In order to use GenT you also need to start creating a ConGu project with the Java source code (in folder src) and the specifications and a refinement between these specifications and the Java classes (in folder spec). Proceed as described before.

 

If your ConGu project has no syntactical errors, then the next step is to launch the GenT via

 

     ConGu > Launch GenT for creation of JUnit tests

 

The generated tests are placed in the folder outputTests. Right click on these folder and select

 

     Run As JUnit

 

Results obtained from GenT JUnit Test run

 

It is possible to define the number of elements of each sort that should be considered in the search for model instances. This search may take a while, depending, among other things, on the number of axioms. Progress is reported on the ConGu console in the form of the Alloy run commands that are being executed.

 

Through the properties of the ConGu project it is possible to configure some parameters that affect this search.

 

QUEST project properties page

Flasji

Flasji is a fault-location tool that points to methods whose behaviour is incorrect w.r.t. the specification. It compares actual to expected behaviour, that is, it compares the behaviour of “concrete” instances of the Java classes under test with the one they should have according to the specification. Flasji picks all behaviour deviations and interprets them, electing one or more methods as the one(s) that are most probably ill-implemented.

 

Since expected behaviour is given by the specifications, the method(s) Flasji points as guilty are among the ones that explicitly implement the specification operations as defined by the refinement mapping.

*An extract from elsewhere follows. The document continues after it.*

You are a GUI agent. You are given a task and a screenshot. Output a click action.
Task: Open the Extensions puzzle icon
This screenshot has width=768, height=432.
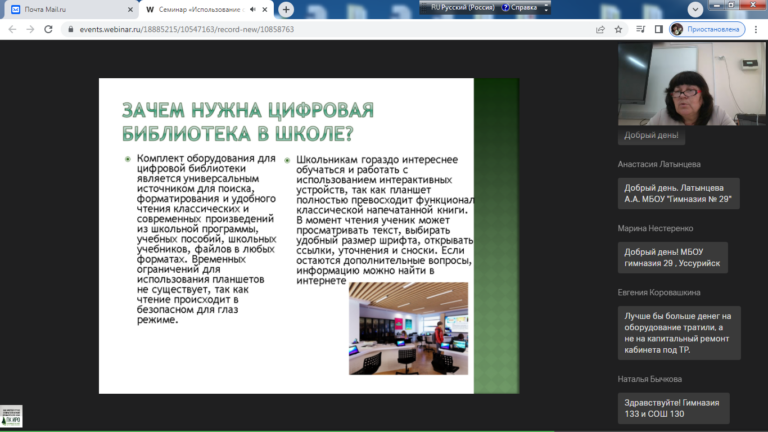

Locating Faults with Flasji

If ConGu or GenT found that the classes that are subject to analysis do not behave as required by the specifications, we can use Flasji to try to locate a method that contributes to the detected fault.

 

You can launch Flasji via

 

     ConGu > Launch Flasji for fault localization

 

The conclusions are reported in the ConGu console (see example below).

 

As with GenT above, the proposed technique relies on the use of the Alloy Analyzer to find model instances for the specification module. The concrete objects that are inspected for their behaviour are created according to these model instances. As before, it is possible to define both the number of elements that should be considered in the search for model instances and other parameters that affect the search.